14 listopada 2017 roku policjanci z wydziału do walki z przestępczością gospodarczą, na terenie województwa mazowieckiego, zatrzymali dwie osoby a także przeszukali kilka miejsc zabezpieczając istotny materiał dowodowy. Czynności dotyczyły prowadzonego wspólnie z Prokuraturą Okręgową w Łodzi śledztwa w sprawie zorganizowanej grupy przestępczej zajmującej się przekazywaniem na rachunki bankowe podmiotów gospodarczych co najmniej 100 milionów złotych pochodzących z przestępczego procederu. Polegał on na podaniu nieprawdziwych danych w deklaracjach podatkowych i uszczupleniu VAT. Takie nielegalne działania miały „wyprać pieniądze” przez utrudnienie stwierdzenia ich przestępczego pochodzenia i osiągnięcie znacznych korzyści majątkowych.

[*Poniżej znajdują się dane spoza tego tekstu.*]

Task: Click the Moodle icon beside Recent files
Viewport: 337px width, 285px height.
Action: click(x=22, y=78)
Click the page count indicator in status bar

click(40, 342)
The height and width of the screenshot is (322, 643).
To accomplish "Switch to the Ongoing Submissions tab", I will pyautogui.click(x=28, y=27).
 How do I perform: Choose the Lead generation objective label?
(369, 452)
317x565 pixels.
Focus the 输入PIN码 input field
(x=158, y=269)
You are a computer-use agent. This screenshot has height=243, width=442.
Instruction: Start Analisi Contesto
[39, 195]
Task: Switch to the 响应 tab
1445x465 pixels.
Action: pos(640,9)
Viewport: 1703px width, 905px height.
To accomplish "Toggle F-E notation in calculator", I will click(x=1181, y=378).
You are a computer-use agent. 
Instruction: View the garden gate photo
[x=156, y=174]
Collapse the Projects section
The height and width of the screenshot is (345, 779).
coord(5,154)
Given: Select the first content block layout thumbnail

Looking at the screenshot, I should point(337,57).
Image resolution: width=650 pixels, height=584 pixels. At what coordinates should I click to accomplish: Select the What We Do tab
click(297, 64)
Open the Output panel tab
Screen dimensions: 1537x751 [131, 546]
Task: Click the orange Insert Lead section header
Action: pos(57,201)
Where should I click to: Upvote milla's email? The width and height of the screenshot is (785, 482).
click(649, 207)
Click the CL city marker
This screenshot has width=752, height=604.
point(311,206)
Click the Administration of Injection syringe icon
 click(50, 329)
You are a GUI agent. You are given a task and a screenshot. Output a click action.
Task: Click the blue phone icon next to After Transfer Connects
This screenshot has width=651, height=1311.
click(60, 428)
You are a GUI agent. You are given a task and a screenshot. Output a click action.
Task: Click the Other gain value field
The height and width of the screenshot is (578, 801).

We wtorkowej akcji na terenie woj. mazowieckiego wzięli udział funkcjonariusze zajmujący się zwalczaniem przestępczości gospodarczej oraz wydziału kryminalnego KWP w Łodzi. Zatrzymano dwóch prezesów spółek z ograniczoną odpowiedzialnością. Policjanci przeszukali firmy i biura rachunkowe. Przedsiębiorstwa prowadzone przez 40-letniego obywatela Turcji i 45-letniego Polaka kupowały „puste” faktury VAT. Nie miały one odzwierciedlenia w rzeczywistych zdarzeniach gospodarczych. Na poczet grożących kar zabezpieczono m.in. ponad 200 tys. złotych. Materiał dowodowy wzbogacono kolejną dokumentacją księgową.
W okresie od lipca 2016 roku policjanci prowadzili działania dotyczące tej grupy na terenie woj. łódzkiego, mazowieckiego, świętokrzyskiego oraz śląskiego. Do chwili obecnej 21 osobom przedstawiono zarzuty , wśród nich głównym organizatorom. Wobec 4 sąd zastosował tymczasowy areszt.
Tym razem dwaj podejrzani usłyszeli zarzuty karno-skarbowe. Sprawa nadal ma charakter rozwojowy.